(Records contained in a dataset)
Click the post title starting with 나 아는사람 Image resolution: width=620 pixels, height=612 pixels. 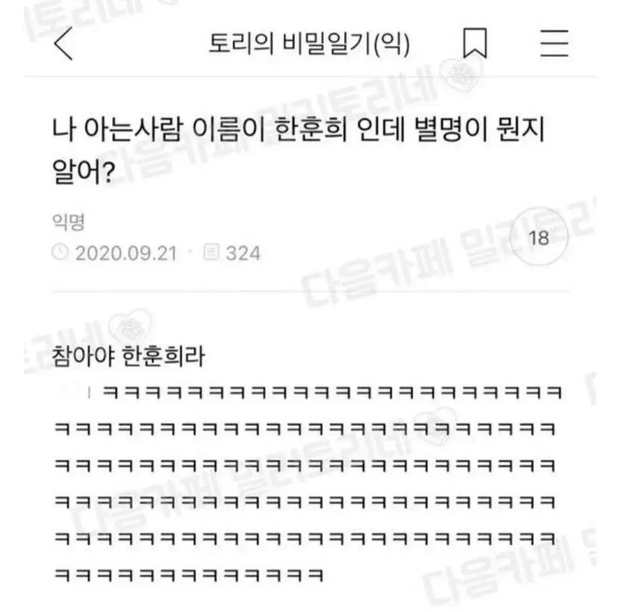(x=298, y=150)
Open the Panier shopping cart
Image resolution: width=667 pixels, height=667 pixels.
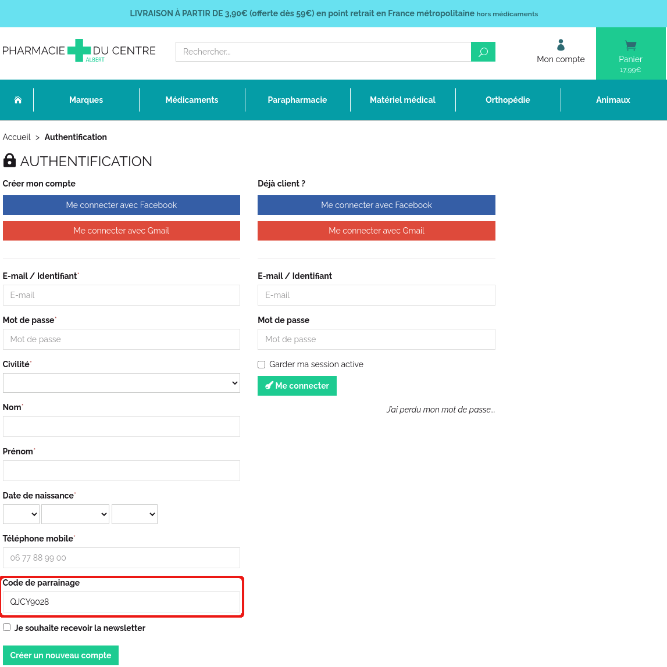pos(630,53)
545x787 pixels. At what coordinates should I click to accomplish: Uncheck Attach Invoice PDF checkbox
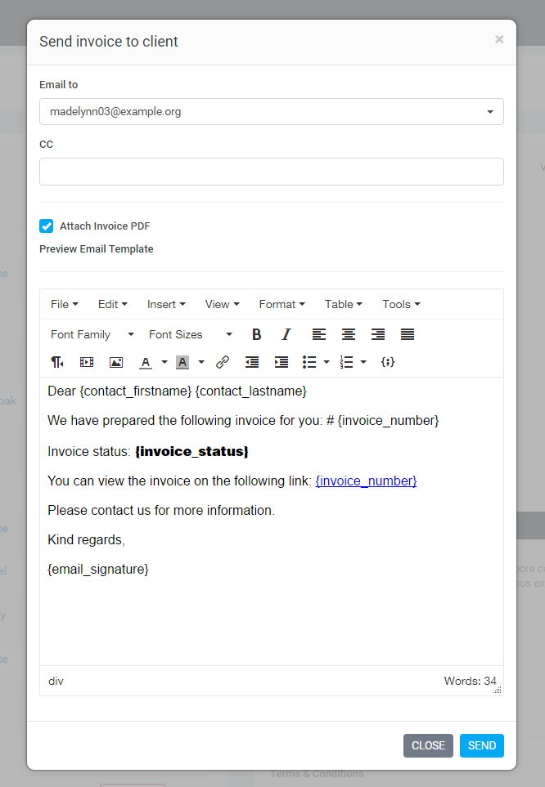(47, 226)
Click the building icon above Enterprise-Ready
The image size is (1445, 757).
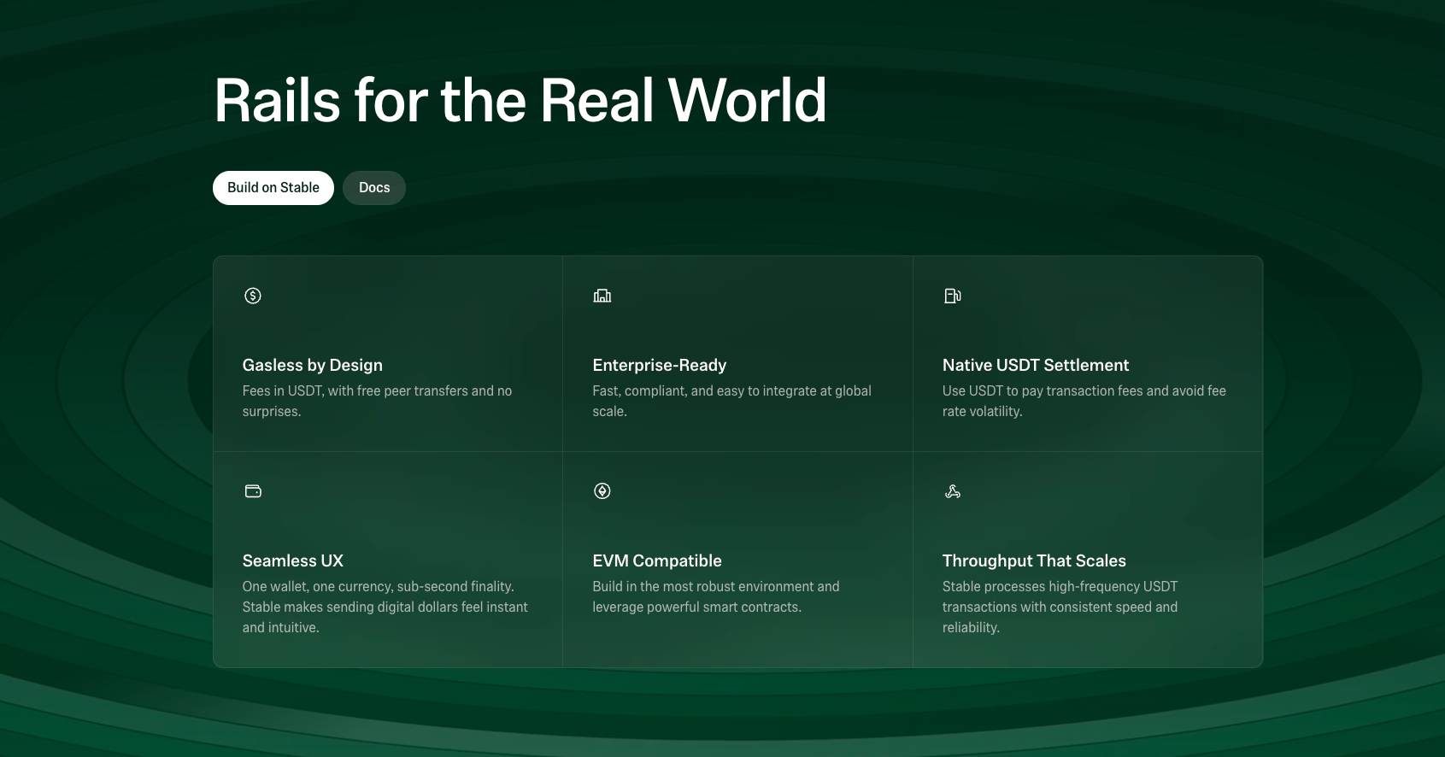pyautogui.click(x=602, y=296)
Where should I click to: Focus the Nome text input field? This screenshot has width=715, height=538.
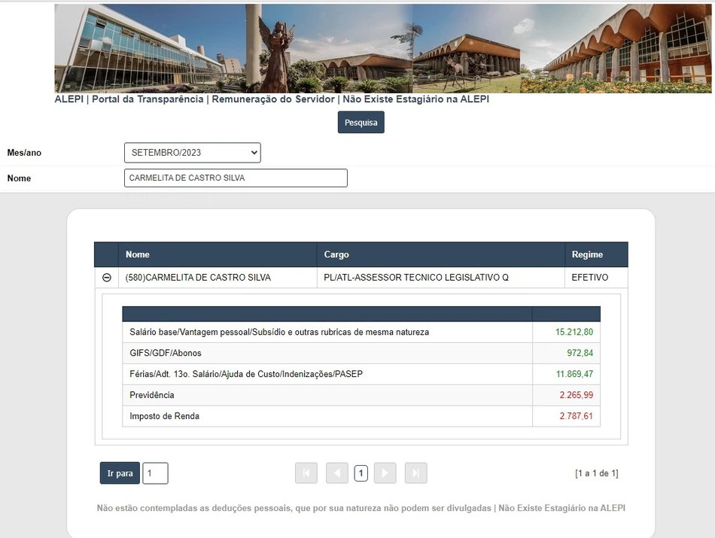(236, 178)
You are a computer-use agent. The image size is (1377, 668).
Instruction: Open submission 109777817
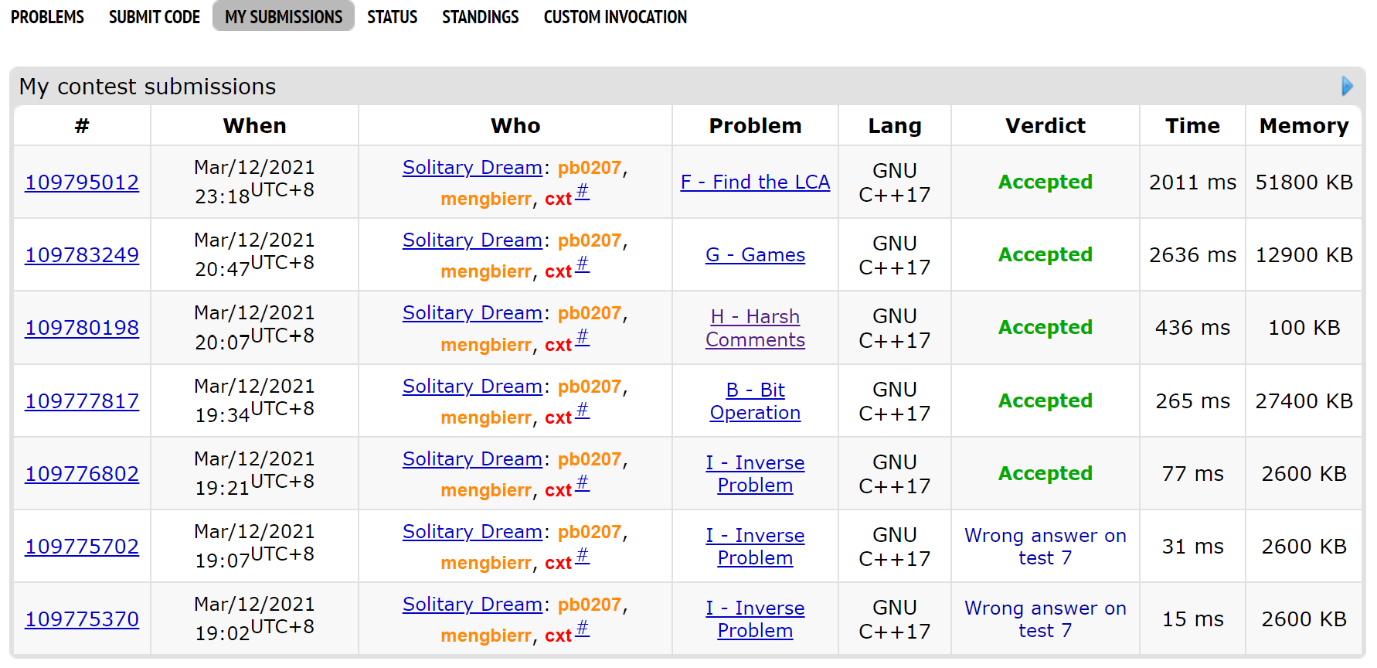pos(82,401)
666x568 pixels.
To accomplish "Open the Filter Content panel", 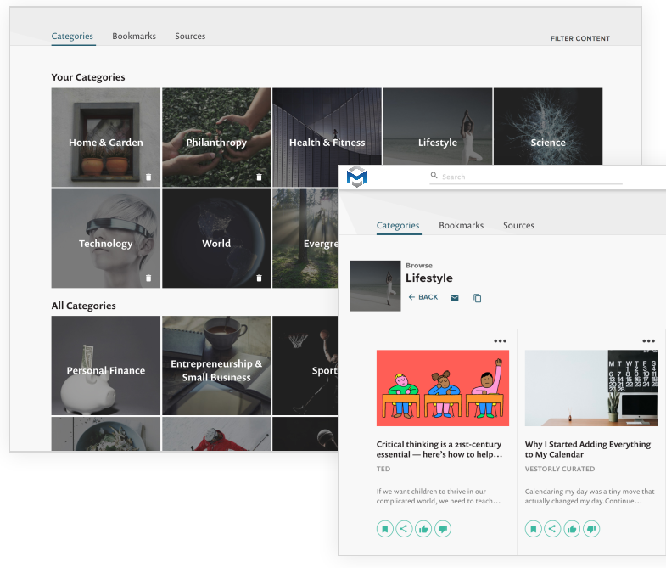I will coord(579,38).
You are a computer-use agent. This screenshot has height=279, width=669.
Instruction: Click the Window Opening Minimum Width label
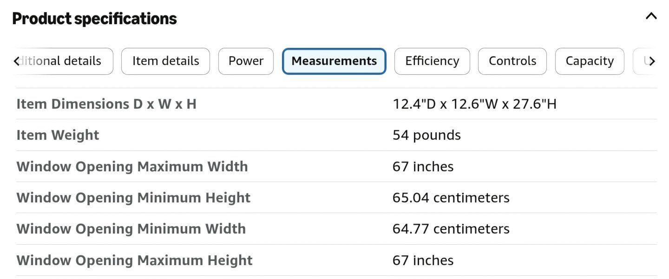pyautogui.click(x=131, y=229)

What to produce - Starting at the line above that holds "Image resolution: width=667", repeat every line exactly down to and including the line that holds "You are a computer-use agent. The", then stop. Do not carry over any pictures.

Response area -
Image resolution: width=667 pixels, height=667 pixels.
pos(630,53)
545x787 pixels. At what coordinates should I click to accomplish: Uncheck Attach Invoice PDF checkbox
(47, 226)
Click the building icon above Enterprise-Ready
The image size is (1445, 757).
pyautogui.click(x=602, y=296)
Where should I click to: Focus the Nome text input field? This screenshot has width=715, height=538.
(236, 178)
You are a computer-use agent. The image size is (1377, 668).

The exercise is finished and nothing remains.